--- Selected text ---
Id say dimmu borgir did something pretty damn clever with that song progenies of the great apocalypse,this site will let you listen to it for $0.10c
http://www.mp3search.ru/album.html?id=9876&ref=4163&lang=en

Crank those speakers up! if you do that is

Fraggle Rocker
10-10-04, 11:27 PM
Just exactly what qualifies music as "intelligent"? Intricate, complicated, difficult to understand at first hearing? Or intellectual lyrics about deep subjects? Long pieces with a lot of dynamics and development?

William Faulkner and Gabriel García Márquez are universally acclaimed as having written "intelligent" literature. But I have to take my wife's word for it because she has an M.A. in English and she can understand it. It just gives me a headache.

If you're using the same kind of measure to identify "intelligent" music, and you're talking about relatively recently composed music with lyrics as opposed to 150-year old purely instrumental symphonies, I don't believe anything has yet surpassed the Progressive Rock movement of the early to mid-1970s. A lot of it was calculated and phony and people love to focus on those tunes when they put down the 1970s, but a lot of it was both musically rich and quite literate.

nbachris2788
10-11-04, 12:23 AM
From a cultural standpoint, what would you say is the hierarchy of music? Typically, "classical" goes on the top, but I'd like you guys to dissect that even further. It's far too general of a term, like "rock".

Fraggle Rocker
10-12-04, 07:10 PM
Usually "classical" goes on top because the only people who usually get so enthused about discussions of this type are the old-fashioned people who prefer symphonies to popular music. All "classical" means in any context is art created in an earlier era that is still understandable and enjoyable by those same old-fashioned people. So in music it means symphonies, etudes, concertos, operas, ballet scores, everything my parents and your great-grandparents liked while they were telling us how Elvis Presley was the end of civilization.
--- Record extracts ---
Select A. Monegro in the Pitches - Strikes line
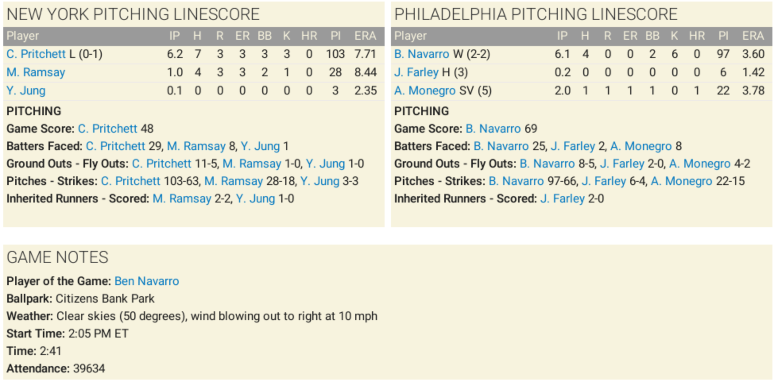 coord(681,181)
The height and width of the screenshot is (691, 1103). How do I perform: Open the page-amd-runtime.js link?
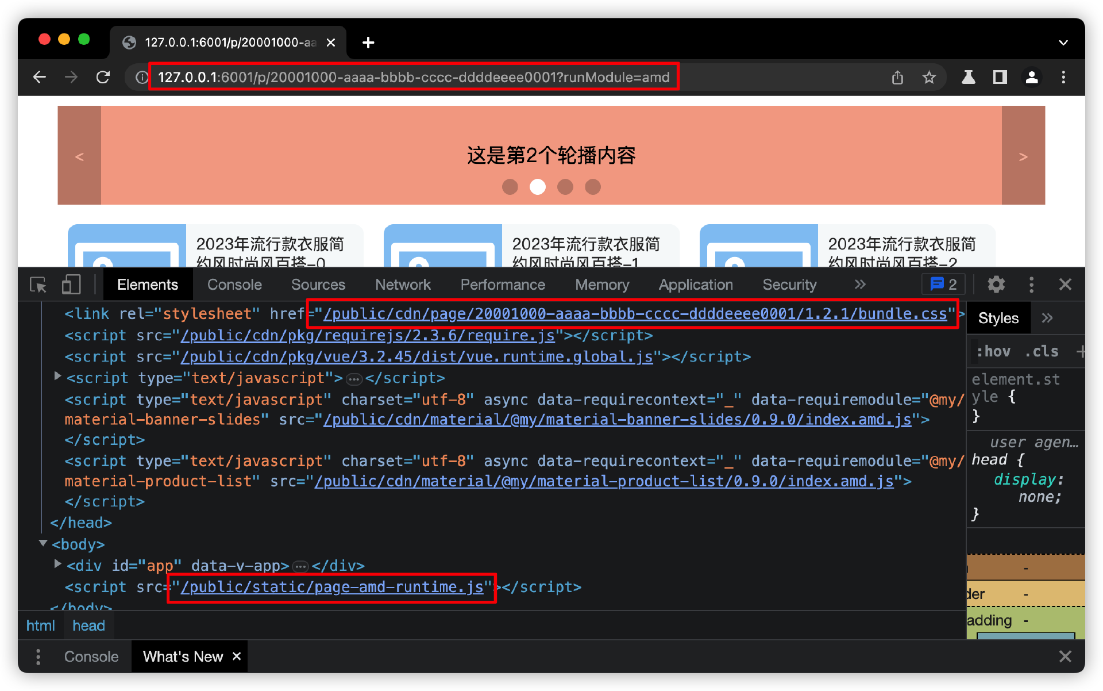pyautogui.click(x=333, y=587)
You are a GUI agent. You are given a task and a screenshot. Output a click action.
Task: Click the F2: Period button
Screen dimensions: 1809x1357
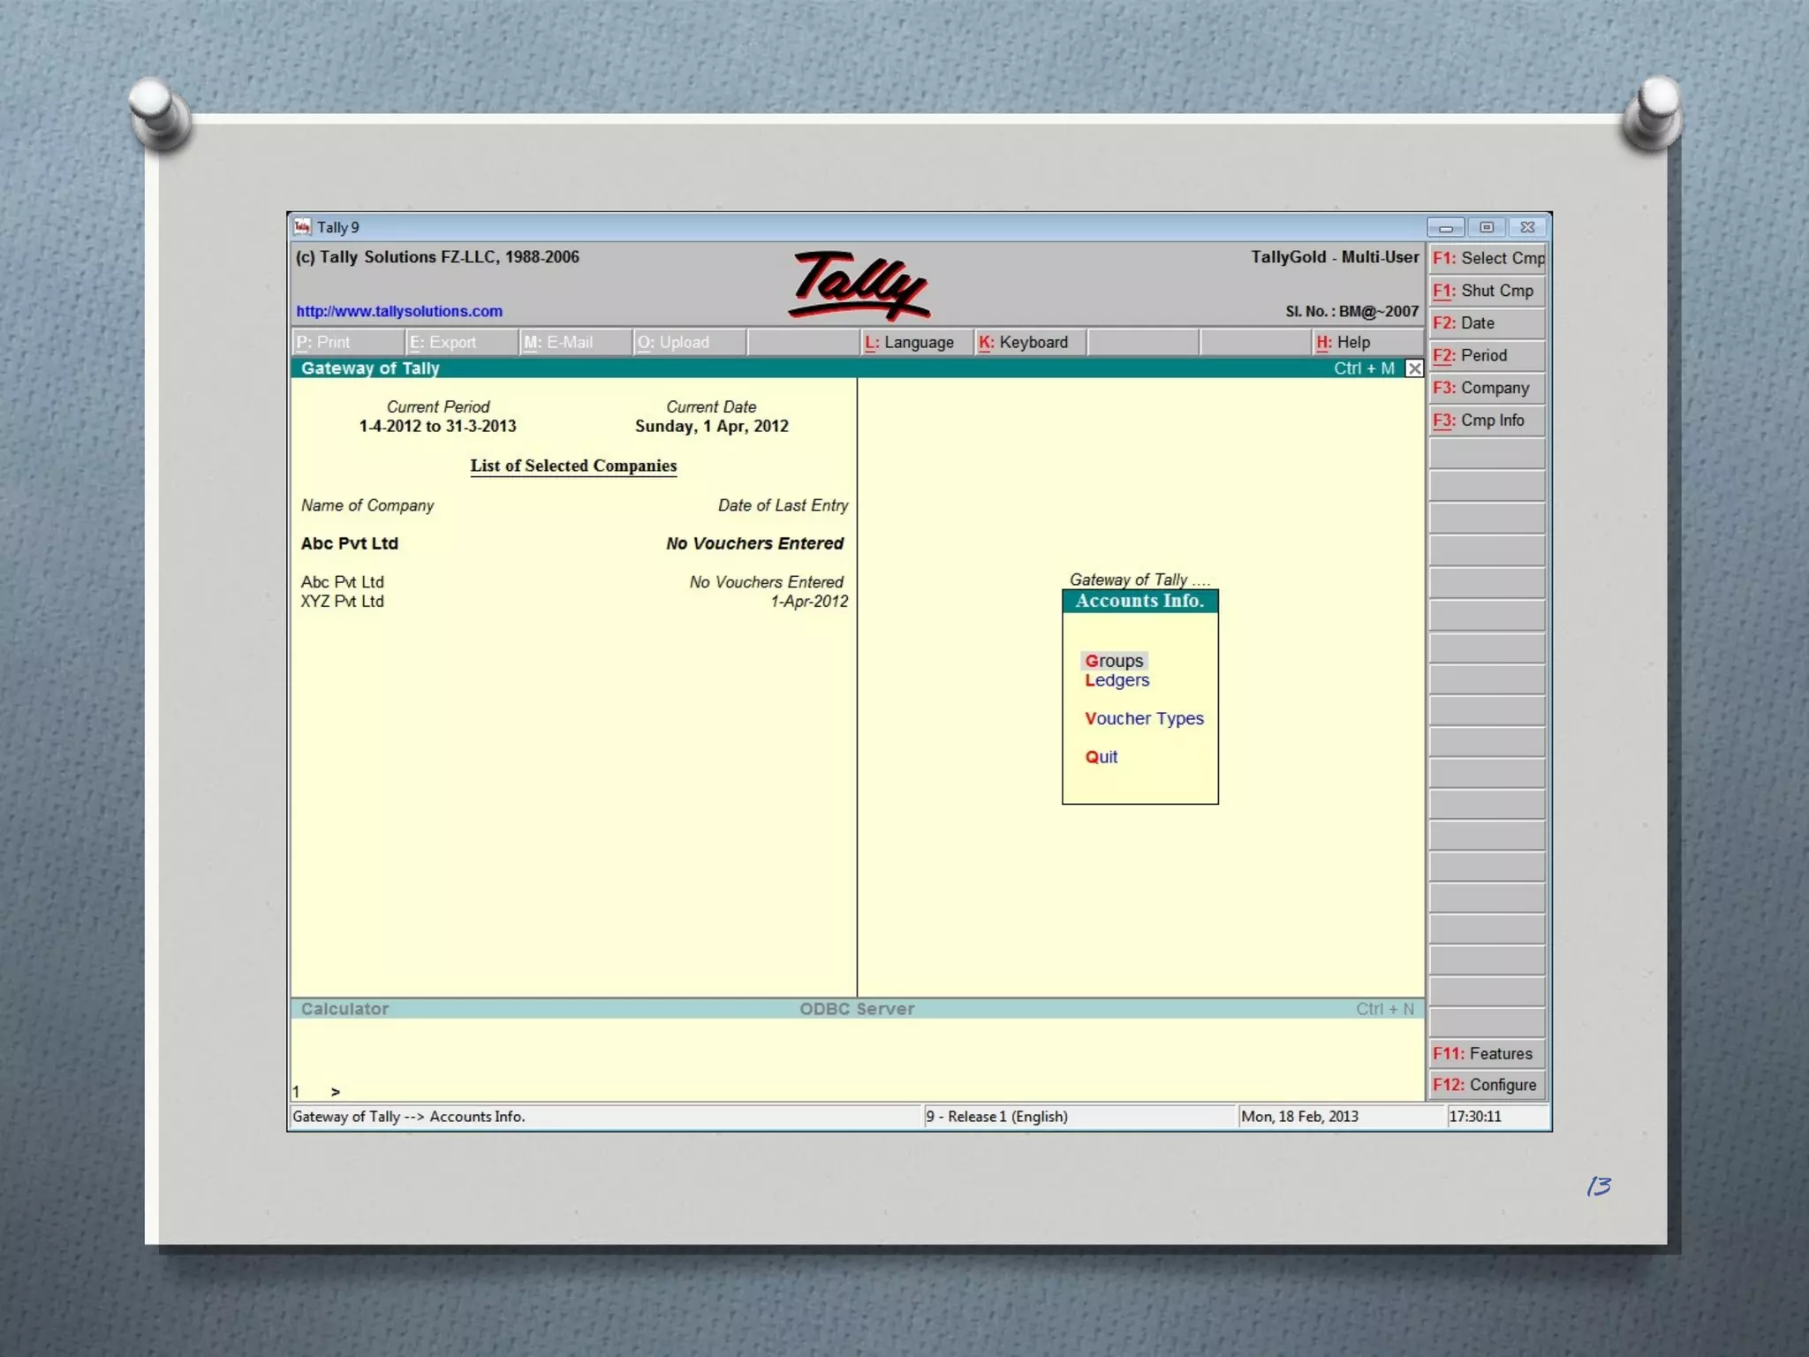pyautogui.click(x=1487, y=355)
---
**Tasks and exercises:**
a) In the forum thread, what degree does Fraggle Rocker's wife hold?
b) For each statement, say whether it agrees with the forum thread and quote the words that decide it.
(i) Fraggle Rocker believes nothing has yet surpassed the Progressive Rock movement of the early to mid-1970s.
(ii) The linked site lets you listen to the Dimmu Borgir song for free.
(iii) nbachris2788 considers "classical" too general a term.
c) Rewrite the part of the forum thread starting at "William Faulkner and" and ending at "me a headache.", changing "literature" to "fiction".
The rows play no role here.

**Solutions in order:**
a) An M.A. in English.

b)
(i) Yes: "I don't believe anything has yet surpassed the Progressive Rock movement of the early to mid-1970s"
(ii) No: "this site will let you listen to it for $0.10c"
(iii) Yes: "It's far too general of a term, like "rock"."

c)
William Faulkner and Gabriel García Márquez are universally acclaimed as having written "intelligent" fiction. But I have to take my wife's word for it because she has an M.A. in English and she can understand it. It just gives me a headache.